**ENTRIES SHOWN**
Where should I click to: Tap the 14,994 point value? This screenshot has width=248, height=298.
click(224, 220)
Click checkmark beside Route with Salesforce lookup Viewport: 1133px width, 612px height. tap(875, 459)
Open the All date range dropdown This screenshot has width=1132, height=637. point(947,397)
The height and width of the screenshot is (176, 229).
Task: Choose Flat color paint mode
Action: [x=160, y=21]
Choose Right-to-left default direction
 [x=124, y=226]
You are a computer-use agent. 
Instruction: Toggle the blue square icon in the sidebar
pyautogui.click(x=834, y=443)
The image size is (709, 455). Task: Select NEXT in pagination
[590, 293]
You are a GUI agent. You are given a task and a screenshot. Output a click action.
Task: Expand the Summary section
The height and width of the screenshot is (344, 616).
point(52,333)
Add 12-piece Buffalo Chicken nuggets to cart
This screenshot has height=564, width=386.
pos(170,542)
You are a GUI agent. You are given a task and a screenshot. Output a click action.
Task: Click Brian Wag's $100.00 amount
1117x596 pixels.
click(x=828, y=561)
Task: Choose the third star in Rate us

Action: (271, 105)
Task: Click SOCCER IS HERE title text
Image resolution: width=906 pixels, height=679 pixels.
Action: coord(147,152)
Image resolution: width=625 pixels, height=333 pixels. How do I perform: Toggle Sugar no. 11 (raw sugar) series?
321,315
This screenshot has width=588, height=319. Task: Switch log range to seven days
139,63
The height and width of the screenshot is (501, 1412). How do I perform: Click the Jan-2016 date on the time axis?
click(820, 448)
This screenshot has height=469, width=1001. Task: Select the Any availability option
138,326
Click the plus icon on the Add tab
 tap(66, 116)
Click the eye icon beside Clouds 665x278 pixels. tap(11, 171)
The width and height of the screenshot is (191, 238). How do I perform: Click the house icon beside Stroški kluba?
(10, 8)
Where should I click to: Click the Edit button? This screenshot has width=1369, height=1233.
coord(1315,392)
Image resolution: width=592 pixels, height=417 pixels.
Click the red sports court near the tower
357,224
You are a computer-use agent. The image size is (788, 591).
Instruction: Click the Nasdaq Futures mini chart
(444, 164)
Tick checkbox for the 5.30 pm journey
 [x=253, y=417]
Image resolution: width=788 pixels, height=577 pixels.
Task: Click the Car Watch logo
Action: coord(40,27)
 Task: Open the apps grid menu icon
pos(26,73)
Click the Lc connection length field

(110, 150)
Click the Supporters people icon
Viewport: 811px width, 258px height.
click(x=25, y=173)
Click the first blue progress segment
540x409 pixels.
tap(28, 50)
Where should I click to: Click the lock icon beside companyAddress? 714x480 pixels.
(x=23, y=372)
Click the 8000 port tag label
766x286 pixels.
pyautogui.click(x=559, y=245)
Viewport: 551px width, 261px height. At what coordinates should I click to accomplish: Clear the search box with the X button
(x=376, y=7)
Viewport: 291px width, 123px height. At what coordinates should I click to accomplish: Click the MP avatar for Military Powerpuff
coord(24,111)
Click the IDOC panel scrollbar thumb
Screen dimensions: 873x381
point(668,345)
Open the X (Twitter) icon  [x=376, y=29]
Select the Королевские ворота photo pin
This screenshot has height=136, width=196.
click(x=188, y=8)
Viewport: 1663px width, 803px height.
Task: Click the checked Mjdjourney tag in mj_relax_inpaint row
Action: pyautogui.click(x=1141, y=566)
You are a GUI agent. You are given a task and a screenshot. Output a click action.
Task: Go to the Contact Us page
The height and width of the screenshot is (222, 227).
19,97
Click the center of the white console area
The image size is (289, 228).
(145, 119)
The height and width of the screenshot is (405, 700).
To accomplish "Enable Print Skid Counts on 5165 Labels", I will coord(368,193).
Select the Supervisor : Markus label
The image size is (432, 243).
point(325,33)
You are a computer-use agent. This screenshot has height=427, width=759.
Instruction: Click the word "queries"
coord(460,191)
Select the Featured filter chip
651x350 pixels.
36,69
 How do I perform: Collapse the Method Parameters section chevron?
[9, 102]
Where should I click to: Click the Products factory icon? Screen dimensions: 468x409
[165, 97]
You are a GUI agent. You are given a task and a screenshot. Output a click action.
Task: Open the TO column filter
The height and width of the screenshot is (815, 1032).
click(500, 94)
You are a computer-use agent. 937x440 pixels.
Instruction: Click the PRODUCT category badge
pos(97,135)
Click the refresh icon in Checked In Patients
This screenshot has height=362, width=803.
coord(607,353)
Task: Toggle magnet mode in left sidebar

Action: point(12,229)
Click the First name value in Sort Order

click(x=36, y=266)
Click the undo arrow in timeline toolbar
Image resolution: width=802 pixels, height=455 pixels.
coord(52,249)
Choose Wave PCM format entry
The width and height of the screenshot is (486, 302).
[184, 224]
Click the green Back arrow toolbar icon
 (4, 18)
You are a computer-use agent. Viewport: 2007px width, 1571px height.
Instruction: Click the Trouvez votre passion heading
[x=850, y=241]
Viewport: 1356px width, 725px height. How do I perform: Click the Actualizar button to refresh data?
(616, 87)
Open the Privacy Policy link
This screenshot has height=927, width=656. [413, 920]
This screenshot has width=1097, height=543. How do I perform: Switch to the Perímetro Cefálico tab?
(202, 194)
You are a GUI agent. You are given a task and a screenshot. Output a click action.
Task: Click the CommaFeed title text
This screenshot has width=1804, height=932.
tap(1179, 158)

**WORK TASK**
Your task is to output all of the data above word for word.

**TASK OUTPUT**
Where should I click to: Tap the 14,994 point value? This screenshot has width=248, height=298.
click(224, 220)
Click checkmark beside Route with Salesforce lookup Viewport: 1133px width, 612px height. tap(875, 459)
Open the All date range dropdown This screenshot has width=1132, height=637. point(947,397)
The height and width of the screenshot is (176, 229).
Task: Choose Flat color paint mode
Action: [x=160, y=21]
Choose Right-to-left default direction
 [x=124, y=226]
You are a computer-use agent. 
Instruction: Toggle the blue square icon in the sidebar
pyautogui.click(x=834, y=443)
The image size is (709, 455). Task: Select NEXT in pagination
[590, 293]
You are a GUI agent. You are given a task and a screenshot. Output a click action.
Task: Expand the Summary section
The height and width of the screenshot is (344, 616).
point(52,333)
Add 12-piece Buffalo Chicken nuggets to cart
This screenshot has height=564, width=386.
pos(170,542)
You are a GUI agent. You are given a task and a screenshot. Output a click action.
Task: Click Brian Wag's $100.00 amount
1117x596 pixels.
click(x=828, y=561)
Task: Choose the third star in Rate us

Action: (271, 105)
Task: Click SOCCER IS HERE title text
Image resolution: width=906 pixels, height=679 pixels.
Action: coord(147,152)
Image resolution: width=625 pixels, height=333 pixels. How do I perform: Toggle Sugar no. 11 (raw sugar) series?
321,315
This screenshot has width=588, height=319. Task: Switch log range to seven days
139,63
The height and width of the screenshot is (501, 1412). How do I perform: Click the Jan-2016 date on the time axis?
click(820, 448)
This screenshot has height=469, width=1001. Task: Select the Any availability option
138,326
Click the plus icon on the Add tab
 tap(66, 116)
Click the eye icon beside Clouds 665x278 pixels. tap(11, 171)
The width and height of the screenshot is (191, 238). How do I perform: Click the house icon beside Stroški kluba?
(10, 8)
Where should I click to: Click the Edit button? This screenshot has width=1369, height=1233.
coord(1315,392)
Image resolution: width=592 pixels, height=417 pixels.
Click the red sports court near the tower
357,224
You are a computer-use agent. The image size is (788, 591).
Instruction: Click the Nasdaq Futures mini chart
(444, 164)
Tick checkbox for the 5.30 pm journey
 [x=253, y=417]
Image resolution: width=788 pixels, height=577 pixels.
Task: Click the Car Watch logo
Action: coord(40,27)
 Task: Open the apps grid menu icon
pos(26,73)
Click the Lc connection length field

(110, 150)
Click the Supporters people icon
Viewport: 811px width, 258px height.
click(x=25, y=173)
Click the first blue progress segment
540x409 pixels.
tap(28, 50)
Where should I click to: Click the lock icon beside companyAddress? 714x480 pixels.
(x=23, y=372)
Click the 8000 port tag label
766x286 pixels.
pyautogui.click(x=559, y=245)
Viewport: 551px width, 261px height. At what coordinates should I click to accomplish: Clear the search box with the X button
(x=376, y=7)
Viewport: 291px width, 123px height. At what coordinates should I click to accomplish: Click the MP avatar for Military Powerpuff
coord(24,111)
Click the IDOC panel scrollbar thumb
Screen dimensions: 873x381
point(668,345)
Open the X (Twitter) icon  [x=376, y=29]
Select the Королевские ворота photo pin
This screenshot has height=136, width=196.
click(x=188, y=8)
Viewport: 1663px width, 803px height.
Task: Click the checked Mjdjourney tag in mj_relax_inpaint row
Action: pyautogui.click(x=1141, y=566)
You are a GUI agent. You are given a task and a screenshot. Output a click action.
Task: Go to the Contact Us page
The height and width of the screenshot is (222, 227).
19,97
Click the center of the white console area
The image size is (289, 228).
(145, 119)
The height and width of the screenshot is (405, 700).
To accomplish "Enable Print Skid Counts on 5165 Labels", I will coord(368,193).
Select the Supervisor : Markus label
The image size is (432, 243).
point(325,33)
You are a computer-use agent. This screenshot has height=427, width=759.
Instruction: Click the word "queries"
coord(460,191)
Select the Featured filter chip
651x350 pixels.
36,69
 How do I perform: Collapse the Method Parameters section chevron?
[9, 102]
Where should I click to: Click the Products factory icon? Screen dimensions: 468x409
[165, 97]
You are a GUI agent. You are given a task and a screenshot. Output a click action.
Task: Open the TO column filter
The height and width of the screenshot is (815, 1032).
click(500, 94)
You are a computer-use agent. 937x440 pixels.
Instruction: Click the PRODUCT category badge
pos(97,135)
Click the refresh icon in Checked In Patients
This screenshot has height=362, width=803.
coord(607,353)
Task: Toggle magnet mode in left sidebar

Action: point(12,229)
Click the First name value in Sort Order

click(x=36, y=266)
Click the undo arrow in timeline toolbar
Image resolution: width=802 pixels, height=455 pixels.
coord(52,249)
Choose Wave PCM format entry
The width and height of the screenshot is (486, 302).
[184, 224]
Click the green Back arrow toolbar icon
 (4, 18)
You are a computer-use agent. Viewport: 2007px width, 1571px height.
Instruction: Click the Trouvez votre passion heading
[x=850, y=241]
Viewport: 1356px width, 725px height. How do I perform: Click the Actualizar button to refresh data?
(616, 87)
Open the Privacy Policy link
This screenshot has height=927, width=656. [413, 920]
This screenshot has width=1097, height=543. How do I perform: Switch to the Perímetro Cefálico tab?
(202, 194)
You are a GUI agent. You are given a task and a screenshot. Output a click action.
Task: Click the CommaFeed title text
This screenshot has width=1804, height=932.
tap(1179, 158)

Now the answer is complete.